Nothing has produced a game breaking experience, only enough to be occasionally annoying. Hopefully these issues will be patched out over time. It would be nice if the load times were also patched up, because they are painfully long. This is the first time I’ve never wanted to fast travel, and it’s not because it costs gil to do so. A load time from fast traveling takes nearly as long as having Ignis drive does. When you unlock the entire continent, obviously this is no longer true with fast traveling. However, I’d almost rather set Ignis behind the wheel and send them to drive the journey across the world, because it’s not as painful as watching a screen load.
The best parts of Final Fantasy XV are not unfolding the epic story, completing side quests, or your first summon (although that is pretty damn cool), but the bonding of these four friends as they try to survive being hunted by the empire. I often preferred watching Ignis drive the team instead of fast traveling because of the interactions between the friends. It’s a blast checking out the photos Prompto took during the day around the campfire. It’s heartwarming listening to the team tease one another, especially when Noctis takes on yet another fetch quest.
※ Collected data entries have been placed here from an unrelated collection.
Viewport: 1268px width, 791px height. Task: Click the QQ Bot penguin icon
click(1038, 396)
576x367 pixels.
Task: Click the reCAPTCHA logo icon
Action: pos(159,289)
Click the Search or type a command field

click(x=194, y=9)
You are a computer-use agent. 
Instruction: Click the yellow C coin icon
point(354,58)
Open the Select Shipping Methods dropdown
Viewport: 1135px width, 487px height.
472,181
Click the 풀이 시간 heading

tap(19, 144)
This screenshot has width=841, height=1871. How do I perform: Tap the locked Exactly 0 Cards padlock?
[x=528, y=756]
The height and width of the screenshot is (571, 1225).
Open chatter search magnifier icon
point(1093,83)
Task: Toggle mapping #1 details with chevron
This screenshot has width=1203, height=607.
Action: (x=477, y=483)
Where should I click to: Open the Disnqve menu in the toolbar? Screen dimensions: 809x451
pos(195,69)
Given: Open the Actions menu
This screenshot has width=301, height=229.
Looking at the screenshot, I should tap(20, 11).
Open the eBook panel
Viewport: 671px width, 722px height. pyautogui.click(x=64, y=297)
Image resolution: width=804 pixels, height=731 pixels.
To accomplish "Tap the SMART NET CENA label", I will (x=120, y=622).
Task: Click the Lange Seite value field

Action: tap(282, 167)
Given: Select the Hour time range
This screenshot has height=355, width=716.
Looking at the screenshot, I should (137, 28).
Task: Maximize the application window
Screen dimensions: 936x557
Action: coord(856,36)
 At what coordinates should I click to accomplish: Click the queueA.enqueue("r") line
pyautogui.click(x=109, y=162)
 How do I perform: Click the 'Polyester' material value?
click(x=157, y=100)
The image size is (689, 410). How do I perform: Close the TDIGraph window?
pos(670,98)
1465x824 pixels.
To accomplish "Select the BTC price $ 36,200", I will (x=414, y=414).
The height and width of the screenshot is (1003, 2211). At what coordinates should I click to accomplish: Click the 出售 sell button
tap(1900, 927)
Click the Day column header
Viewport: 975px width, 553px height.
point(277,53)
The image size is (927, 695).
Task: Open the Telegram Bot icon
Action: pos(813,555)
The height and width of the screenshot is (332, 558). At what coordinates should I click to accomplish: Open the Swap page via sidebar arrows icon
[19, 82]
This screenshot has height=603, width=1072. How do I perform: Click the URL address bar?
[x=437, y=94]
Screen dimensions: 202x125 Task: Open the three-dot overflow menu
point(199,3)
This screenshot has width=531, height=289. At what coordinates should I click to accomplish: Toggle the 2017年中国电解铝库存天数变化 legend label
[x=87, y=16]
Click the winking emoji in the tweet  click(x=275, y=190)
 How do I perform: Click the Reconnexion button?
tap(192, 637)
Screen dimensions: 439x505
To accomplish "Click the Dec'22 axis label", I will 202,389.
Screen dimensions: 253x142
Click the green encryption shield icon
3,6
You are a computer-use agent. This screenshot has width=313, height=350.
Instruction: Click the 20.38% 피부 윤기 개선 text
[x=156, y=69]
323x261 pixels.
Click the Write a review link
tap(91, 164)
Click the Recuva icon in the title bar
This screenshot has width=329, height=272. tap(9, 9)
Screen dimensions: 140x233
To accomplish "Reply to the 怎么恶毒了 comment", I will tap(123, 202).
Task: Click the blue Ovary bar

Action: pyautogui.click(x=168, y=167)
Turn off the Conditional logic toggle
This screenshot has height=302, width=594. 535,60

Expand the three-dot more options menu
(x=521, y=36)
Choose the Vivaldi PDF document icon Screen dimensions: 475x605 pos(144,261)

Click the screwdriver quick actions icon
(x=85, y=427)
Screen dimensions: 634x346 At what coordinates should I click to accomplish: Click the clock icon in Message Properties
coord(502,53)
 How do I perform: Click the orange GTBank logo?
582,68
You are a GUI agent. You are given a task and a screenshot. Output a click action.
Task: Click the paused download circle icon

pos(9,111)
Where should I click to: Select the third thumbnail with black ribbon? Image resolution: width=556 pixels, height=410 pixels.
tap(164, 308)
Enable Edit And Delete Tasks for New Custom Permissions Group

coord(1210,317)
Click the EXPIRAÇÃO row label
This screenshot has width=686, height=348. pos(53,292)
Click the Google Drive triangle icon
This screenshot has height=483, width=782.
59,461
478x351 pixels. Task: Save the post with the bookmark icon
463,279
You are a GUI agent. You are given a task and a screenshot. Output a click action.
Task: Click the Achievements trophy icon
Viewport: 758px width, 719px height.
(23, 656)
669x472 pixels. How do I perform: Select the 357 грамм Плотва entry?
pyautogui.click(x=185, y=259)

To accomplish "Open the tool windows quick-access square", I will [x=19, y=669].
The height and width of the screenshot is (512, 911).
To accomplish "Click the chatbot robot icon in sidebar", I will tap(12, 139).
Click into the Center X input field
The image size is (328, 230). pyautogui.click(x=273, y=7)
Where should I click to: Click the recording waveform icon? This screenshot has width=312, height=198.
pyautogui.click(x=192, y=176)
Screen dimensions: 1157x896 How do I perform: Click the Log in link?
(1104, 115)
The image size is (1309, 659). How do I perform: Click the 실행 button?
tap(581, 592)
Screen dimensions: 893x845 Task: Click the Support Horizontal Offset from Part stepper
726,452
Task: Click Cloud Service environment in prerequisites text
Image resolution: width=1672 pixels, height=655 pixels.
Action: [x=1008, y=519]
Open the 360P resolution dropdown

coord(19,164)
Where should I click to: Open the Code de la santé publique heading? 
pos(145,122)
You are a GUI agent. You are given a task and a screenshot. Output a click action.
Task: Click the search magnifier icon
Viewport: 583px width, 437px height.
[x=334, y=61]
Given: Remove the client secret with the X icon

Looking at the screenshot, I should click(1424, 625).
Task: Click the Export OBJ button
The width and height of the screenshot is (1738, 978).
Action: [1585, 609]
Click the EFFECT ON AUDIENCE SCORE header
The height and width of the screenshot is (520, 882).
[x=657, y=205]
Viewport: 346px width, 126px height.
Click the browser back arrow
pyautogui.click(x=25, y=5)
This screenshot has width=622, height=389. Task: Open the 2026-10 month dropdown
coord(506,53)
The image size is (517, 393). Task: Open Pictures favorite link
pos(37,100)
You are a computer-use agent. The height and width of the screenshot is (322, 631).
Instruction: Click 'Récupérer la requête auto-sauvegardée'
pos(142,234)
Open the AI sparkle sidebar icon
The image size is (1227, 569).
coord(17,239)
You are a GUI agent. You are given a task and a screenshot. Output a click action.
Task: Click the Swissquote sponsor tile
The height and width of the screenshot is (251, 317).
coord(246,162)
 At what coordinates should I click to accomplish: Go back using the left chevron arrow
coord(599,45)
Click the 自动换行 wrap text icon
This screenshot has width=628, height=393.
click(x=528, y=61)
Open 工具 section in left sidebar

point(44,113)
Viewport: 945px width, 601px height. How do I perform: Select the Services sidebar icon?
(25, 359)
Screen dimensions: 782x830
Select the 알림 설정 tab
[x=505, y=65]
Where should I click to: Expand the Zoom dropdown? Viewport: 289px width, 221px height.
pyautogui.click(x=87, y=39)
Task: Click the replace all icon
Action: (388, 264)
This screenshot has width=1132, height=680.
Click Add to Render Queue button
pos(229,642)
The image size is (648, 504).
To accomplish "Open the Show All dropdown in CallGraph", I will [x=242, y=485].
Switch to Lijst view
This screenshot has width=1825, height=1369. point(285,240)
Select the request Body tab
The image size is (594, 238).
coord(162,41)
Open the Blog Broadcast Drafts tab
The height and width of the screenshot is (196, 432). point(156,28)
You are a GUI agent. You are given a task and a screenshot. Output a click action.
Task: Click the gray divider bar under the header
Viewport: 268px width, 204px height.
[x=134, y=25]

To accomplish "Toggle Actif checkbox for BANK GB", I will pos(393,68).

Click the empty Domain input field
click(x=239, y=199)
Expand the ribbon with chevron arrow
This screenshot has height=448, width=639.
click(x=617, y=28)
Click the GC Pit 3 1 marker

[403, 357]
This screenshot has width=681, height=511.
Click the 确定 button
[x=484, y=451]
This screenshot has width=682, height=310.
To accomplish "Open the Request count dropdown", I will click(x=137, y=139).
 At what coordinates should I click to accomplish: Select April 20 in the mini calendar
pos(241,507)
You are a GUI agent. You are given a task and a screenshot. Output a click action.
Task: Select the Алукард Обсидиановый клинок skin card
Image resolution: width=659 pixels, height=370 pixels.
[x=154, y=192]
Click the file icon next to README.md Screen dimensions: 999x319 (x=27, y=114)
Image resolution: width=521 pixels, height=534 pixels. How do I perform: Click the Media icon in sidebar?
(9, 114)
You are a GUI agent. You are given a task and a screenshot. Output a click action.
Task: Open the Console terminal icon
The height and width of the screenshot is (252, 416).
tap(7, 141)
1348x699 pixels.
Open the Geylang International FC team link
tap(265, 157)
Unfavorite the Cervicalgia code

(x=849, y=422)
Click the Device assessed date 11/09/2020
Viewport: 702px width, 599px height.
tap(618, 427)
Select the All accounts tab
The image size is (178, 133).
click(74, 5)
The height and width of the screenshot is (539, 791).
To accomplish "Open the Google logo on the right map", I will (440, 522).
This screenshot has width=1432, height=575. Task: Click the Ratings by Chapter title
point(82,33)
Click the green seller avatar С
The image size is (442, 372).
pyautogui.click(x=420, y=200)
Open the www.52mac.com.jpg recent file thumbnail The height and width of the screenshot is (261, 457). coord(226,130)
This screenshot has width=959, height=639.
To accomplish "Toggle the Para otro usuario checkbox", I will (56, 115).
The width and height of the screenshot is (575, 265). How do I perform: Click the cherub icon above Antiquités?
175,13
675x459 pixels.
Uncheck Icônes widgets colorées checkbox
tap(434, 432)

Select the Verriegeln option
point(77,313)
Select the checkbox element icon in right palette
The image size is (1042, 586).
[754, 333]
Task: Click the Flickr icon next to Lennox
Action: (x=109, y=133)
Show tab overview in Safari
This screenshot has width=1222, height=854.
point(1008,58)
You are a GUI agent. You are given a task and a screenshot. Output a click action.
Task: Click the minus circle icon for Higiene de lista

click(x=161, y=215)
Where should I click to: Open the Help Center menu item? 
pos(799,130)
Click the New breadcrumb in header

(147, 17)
You can’t help but smile when Noctis celebrates with a teammate after executing a linked attack. FFXV may be a grand epic about saving the world from evil, but at its heart, it’s about the incredible bonds of friendship, true friendship. This isn’t some party that came together unexpectedly because the world is coming to an end; these four have been friends since they were kids. It doesn’t matter that Noctis’ friends are his guard now, because you know they would be protecting him all the same if they weren’t guards or if he wasn’t the prince. Final Fantasy games of the past have had numerous touching moments, but none have been quite like this.
Square Enix has taken quite a few risks with Final Fantasy XV to make it different from past installments or even JRPGs overall. Despite some graphical issues, they have pulled off an amazing experience, and it’s one that veterans and newcomers alike can immensely enjoy. This road trip has been well worth the wait.